I'm currently trying to apply an "emerge -av sys-kernel/suspend2-sources".

----------

## kitano

you sure you made your "make config" command in the right dir? just asking, because suspend2-sources is not a patchset but a complete kernel-source, which installs in /usr/src/linux-2.6.12-suspend2-r2

cheers,

kitano

----------

## Luc484

 *pem wrote:*   

> Are you using the sys-kernel/gentoo-sources-2.6.12-r4?
> 
> I'm currently trying to apply an "emerge -av sys-kernel/suspend2-sources".

 

Yes, it's my version.

----------

## Luc484

 *kitano wrote:*   

> you sure you made your "make config" command in the right dir? just asking, because suspend2-sources is not a patchset but a complete kernel-source, which installs in /usr/src/linux-2.6.12-suspend2-r2
> 
> cheers,
> 
> kitano

 

This I didn't know. But then what kind of kernel is it? I mean, which version for example?

Thanks for this information.

----------

## pem

As Kitano kindly said it, applying the patch via emerge create a new kernel in "/usr/src/linux-2.6.12-suspend2-r2". I'm currently building mine to check the progress on suspend2. I'll keep you posted.

NOTE

To fasten the rebuild, you can:

```
cd /usr/src

ln -sf linux-2.6.12-suspend2-r2 linux

cp linux-2.6.12-gentoo-r4/.config linux/.config

cd linux

make oldconfig
```

----------

## Luc484

Sorry but I'm not familiar wiith these things. I can't understand this: when you emerge suspend2 does emerge take the current kernel I have and adds its modules or it uses a predefined kernel version with its addictions?

Thanks for your help on this.

----------

## pem

From what I've seen, I guess it takes the gentoo-sources-2.6.12-r4 and it applies its patches to create a completely new kernel 2.6.12-suspend2-r2. Thus, by using your .config from the gentoo-sources-2.6.12-r4, you only specify the new options  :Wink: 

Unfortunately on my side, I need some other external modules: ndiswrapper and nvidia. It worked out nicely for nvidia but it did not even compile for the ndiswrapper. That's sad because, this time, this SwSuspend goes a bit farther than the previous one.

----------

## Luc484

I installed klaptopdaemon to manage the power.
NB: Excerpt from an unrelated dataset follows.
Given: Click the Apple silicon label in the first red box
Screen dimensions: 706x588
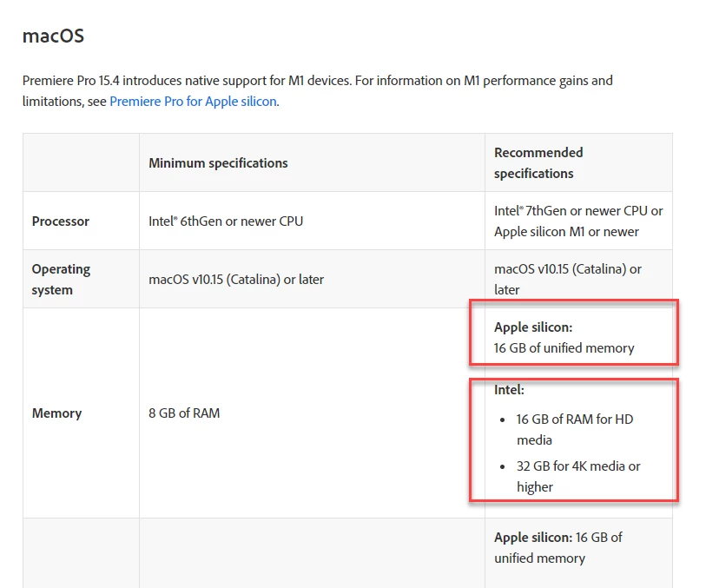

I tried the button "suspend" but it seems it doesn't work. When I click it, the system terminates the tasks correctly, but then I cannot resume the system. If I close the lid and then I reopen it, the system shuts down and tells me there was a resume fail, then the system boots.
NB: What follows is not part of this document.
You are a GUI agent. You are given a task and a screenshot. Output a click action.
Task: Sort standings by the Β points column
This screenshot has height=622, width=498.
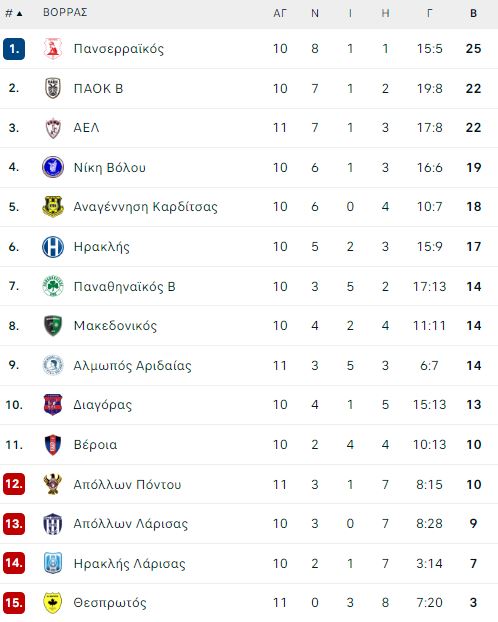point(473,13)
I was wondering what is the difference between this way of managing the power and the use of suspend2 we were talking before.

Hi and thanks.

----------

## kitano

yo luc,

tell us, what model of laptop do you have. what is it, what graphics card does it have. this stuff is extra important for suspend. i own an ibm t42p, and it was hell to configure. but finally, it works like a charm and just keeps on humming!

btw: suspend2-sources is based on gentoo-sources with the same release (-r2).

peeking into 

```
emerge -s suspend2-sources
```

 helps sometimes  :Wink: 

kitano

----------

## Luc484

My laptop is a Toshiba Satellite A60-160. The graphic card is a ATI Radeon Mobile 7000. I just configured the new kernel for suspend2. I'm gonna continue to follow the guide to see if this works. One question I have is whether klaptopdaemon can use this suspend software to suspend the system (supposing it works of course  :Smile: ).

Hi and thanks for your help.

----------

## kitano

sorry, i don't know nothing about kde so far. i am a fluxbox user, an pretty happy with it =)

for X11, what drivers are you using to get your ati card running. if you use fglrx - which are the proprietary drivers from ati - there are a few things you have to keep in your mind when suspending. first of all, the ati-drivers are not able to resume from a suspend state.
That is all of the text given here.